* _Job A_
Could you recast the rows below as a numbered list, starting at the first row and ending at the line containing "Looking at the image, I should click on (2488, 210).", with blank lines left out?
* _Job B_
Can you continue the forum thread about carrying a .357 revolver from its last post onward?

* _Document segment_
· · ·
# Blood Hounds Are Out



## borris (Oct 28, 2012)

Looking At 2.5" - 357 The 686 Performance Center 7 Shot & The 586 Ported 3" 7 Shot For Possibility For Carry ! What's Your Take On The 2 Picks ? :smt033


----------



## borris (Oct 28, 2012)

686 Pick up tomorrow 2.5" 7 shooter ! :numbchuck:


----------



## Sgt45 (Jun 8, 2012)

Short barrel, .357 magnum, lots of recoil, lots and lots of muzzle flash, fat cylinder, short sight radius. At least it's the L frame and not the K frame. Don't know the ballistics on a .357 from a short barrel, might be interesting to see how they compare to say a 10mm mid-sized Glock.


----------



## GCBHM (Mar 24, 2014)

Personally, I would never choose a revolver for EDC defense. Maybe an ankle gun for a back up, but with as many choices today for pocket pistols, why would anyone "choose" a revolver? The muzzle flare, the kick, the utter chaos, at least for me, make a revolver a terrible defense weapon. A S&W M&P Shield is a perfect alternative to any revolver for me. I would also be afraid of carrying a .357 magnum for defense. It is such a powerful round that your odds of hitting an innocent bystander is pretty good. Collateral damage will get you put in jail, or sued, so why?


----------



## lefty60 (Oct 13, 2012)

A .357 is a fine defensive round and the Smith & Wesson was the "Gold Standard" for many years.

You got a great gun, get training, get a good holster, and you will be well armed.(don't forget speedloaders)

Enjoy, Stay Safe :mrgreen:


----------



## borris (Oct 28, 2012)

Wow ! The Negativity On The 357 , You sure Don't Have To Put "Hot Rounds" In It To Make It Work For "Defense" ! If You Can't Get It Done In 2 To 3 Go Back To The Range ! 
:buttkick:


----------



## borris (Oct 28, 2012)

If Anyone Would Like To Look Up "Ballistics By The Inch" You Can Find Out Information Of Most Rounds , So I Found That A 357 Out Of A 3" Pipe Using A 158gr Hydra Shock Will Be At Or About 1122 / The Same Round Out Of A 2" Will Be At Or About 914 , Give Or Take Out Of A 686 S&W 2.5" Should Be About 1018 :smt1099


----------



## GCBHM (Mar 24, 2014)

I think the .357 is an awesome round, and dont have a problem if others use it for defense. It just isn't for me. A guy once told me "anything out of a .357 is going to kill what it hits". It is one heck of a round. It kicks like a mule, especially is lighter frames. However, if you like it, by all means. Carry it. Personally, I think it's overkill, but that's just for me.
· · ·
* _Data listing_
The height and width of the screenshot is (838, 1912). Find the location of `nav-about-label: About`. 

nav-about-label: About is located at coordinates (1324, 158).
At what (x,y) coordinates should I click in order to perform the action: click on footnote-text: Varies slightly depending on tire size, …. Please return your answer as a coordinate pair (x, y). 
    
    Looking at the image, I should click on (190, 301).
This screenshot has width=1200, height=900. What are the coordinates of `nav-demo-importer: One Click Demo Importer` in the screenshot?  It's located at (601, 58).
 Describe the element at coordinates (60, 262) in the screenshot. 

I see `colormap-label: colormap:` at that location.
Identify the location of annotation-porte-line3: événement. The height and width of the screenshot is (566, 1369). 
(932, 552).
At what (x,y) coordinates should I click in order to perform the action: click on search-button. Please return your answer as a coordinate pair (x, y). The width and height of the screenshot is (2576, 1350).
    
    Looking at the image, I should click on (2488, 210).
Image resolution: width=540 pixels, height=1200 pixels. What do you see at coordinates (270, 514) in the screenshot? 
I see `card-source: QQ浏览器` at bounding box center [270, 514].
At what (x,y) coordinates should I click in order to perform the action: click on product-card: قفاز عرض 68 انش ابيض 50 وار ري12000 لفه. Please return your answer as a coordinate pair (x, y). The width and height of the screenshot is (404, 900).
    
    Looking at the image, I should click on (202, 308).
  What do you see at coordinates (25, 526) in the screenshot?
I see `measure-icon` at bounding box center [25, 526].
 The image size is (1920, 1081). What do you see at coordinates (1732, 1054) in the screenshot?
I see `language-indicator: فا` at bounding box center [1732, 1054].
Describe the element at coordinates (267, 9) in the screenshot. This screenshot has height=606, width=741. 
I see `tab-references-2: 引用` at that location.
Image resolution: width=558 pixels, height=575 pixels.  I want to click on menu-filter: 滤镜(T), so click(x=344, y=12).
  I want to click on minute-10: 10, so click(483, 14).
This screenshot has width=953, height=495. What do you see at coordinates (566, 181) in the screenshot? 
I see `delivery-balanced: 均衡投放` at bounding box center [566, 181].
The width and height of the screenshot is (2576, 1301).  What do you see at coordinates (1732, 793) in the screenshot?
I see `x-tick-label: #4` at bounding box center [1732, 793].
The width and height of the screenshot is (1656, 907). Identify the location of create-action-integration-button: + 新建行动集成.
· · ·
* _Exercise response A_
1. The height and width of the screenshot is (838, 1912). Find the location of `nav-about-label: About`. 
2. nav-about-label: About is located at coordinates (1324, 158).
3. At what (x,y) coordinates should I click in order to perform the action: click on footnote-text: Varies slightly depending on tire size, …. Please return your answer as a coordinate pair (x, y). 
4.     Looking at the image, I should click on (190, 301).
5. This screenshot has width=1200, height=900. What are the coordinates of `nav-demo-importer: One Click Demo Importer` in the screenshot?  It's located at (601, 58).
6.  Describe the element at coordinates (60, 262) in the screenshot. 
7. I see `colormap-label: colormap:` at that location.
8. Identify the location of annotation-porte-line3: événement. The height and width of the screenshot is (566, 1369). 
9. (932, 552).
10. At what (x,y) coordinates should I click in order to perform the action: click on search-button. Please return your answer as a coordinate pair (x, y). The width and height of the screenshot is (2576, 1350).
11.     Looking at the image, I should click on (2488, 210).

* _Exercise response B_
----------



## borris (Oct 28, 2012)

A Few Of Us Got Caught Up In The 357 Round, When I Started This Post it was About The 2.5" 686 / 7 Shot And Wanted To Know If Anyone Has It, Yes It's A #ell Of a Round But You Have Many Choice's As For Almost Any 38 On Up to The Lite 357s Enough Said , Now Does Anybody Have Some Info On this Type Of Revolver , Please Share


----------



## BingoFuel (Jun 20, 2014)

There have been a lot of threads in a lot of forums regarding the efficacy of a revolver for SD/HD. To me it's very appealing to someone who is not an expert shooter and/or may not have the chance to train frequently. It has a simple manual of arms (point and click), has very few failure modes and particularly low likelihood of failure, the typical recovery from a failure is to repeat the trigger pull, it shoots a pretty aggressive round (.38 Special +p or .357 Magnum) and many carry as many rounds as modern small semi's (e.g. the small 686+ carries 7, the short 627 carries 8 and my Shield carries 7 or 8).
They are not for everyone, but nothing is.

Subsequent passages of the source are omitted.